_DATA FOR PROCESSING_.
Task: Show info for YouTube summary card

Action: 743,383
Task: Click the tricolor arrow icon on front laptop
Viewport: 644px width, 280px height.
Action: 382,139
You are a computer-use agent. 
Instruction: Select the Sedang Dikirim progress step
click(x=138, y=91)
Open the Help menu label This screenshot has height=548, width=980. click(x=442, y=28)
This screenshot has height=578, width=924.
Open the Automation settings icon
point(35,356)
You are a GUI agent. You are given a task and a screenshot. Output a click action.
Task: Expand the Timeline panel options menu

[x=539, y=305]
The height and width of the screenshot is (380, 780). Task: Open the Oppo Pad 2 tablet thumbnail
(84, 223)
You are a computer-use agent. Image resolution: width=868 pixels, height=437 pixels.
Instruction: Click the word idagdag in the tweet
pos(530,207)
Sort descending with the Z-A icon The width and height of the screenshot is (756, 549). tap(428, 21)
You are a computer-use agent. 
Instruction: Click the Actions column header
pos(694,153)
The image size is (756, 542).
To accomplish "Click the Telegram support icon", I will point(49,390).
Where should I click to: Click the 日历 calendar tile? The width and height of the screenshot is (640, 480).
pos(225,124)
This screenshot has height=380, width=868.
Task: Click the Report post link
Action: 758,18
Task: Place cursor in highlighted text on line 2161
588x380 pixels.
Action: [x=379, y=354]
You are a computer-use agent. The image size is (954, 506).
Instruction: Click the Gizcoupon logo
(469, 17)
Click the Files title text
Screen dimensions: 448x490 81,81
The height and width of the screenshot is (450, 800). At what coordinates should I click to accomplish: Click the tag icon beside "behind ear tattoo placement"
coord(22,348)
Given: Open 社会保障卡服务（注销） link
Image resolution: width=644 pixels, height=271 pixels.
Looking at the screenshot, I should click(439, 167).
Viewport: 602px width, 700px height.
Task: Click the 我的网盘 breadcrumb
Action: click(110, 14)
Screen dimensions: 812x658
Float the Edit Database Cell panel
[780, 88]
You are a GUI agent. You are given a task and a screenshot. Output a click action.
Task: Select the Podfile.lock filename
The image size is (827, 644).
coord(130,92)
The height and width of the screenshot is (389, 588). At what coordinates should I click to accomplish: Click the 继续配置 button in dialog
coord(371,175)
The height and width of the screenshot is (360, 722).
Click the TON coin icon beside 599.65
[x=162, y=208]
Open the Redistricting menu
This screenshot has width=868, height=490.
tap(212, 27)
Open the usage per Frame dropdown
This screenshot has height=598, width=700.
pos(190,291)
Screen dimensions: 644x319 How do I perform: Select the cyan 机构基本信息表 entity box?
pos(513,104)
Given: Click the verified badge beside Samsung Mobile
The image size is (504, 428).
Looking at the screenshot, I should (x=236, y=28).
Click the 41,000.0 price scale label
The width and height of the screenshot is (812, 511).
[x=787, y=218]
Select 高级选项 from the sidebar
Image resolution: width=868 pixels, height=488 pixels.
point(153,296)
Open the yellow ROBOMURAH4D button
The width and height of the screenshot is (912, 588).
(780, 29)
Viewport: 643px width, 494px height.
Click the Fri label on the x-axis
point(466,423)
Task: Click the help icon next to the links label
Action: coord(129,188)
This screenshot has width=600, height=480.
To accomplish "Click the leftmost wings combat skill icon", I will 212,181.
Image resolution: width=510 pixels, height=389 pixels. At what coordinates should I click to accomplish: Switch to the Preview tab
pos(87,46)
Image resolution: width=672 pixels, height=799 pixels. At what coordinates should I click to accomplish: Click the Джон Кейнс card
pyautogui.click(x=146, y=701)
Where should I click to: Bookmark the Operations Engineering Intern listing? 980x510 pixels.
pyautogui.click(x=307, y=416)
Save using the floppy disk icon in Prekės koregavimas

_WHAT YOU WILL DO_. Across the entries above, how many lines carry the word "computer"? Write only the number.

_WORKED SOLUTION_. 4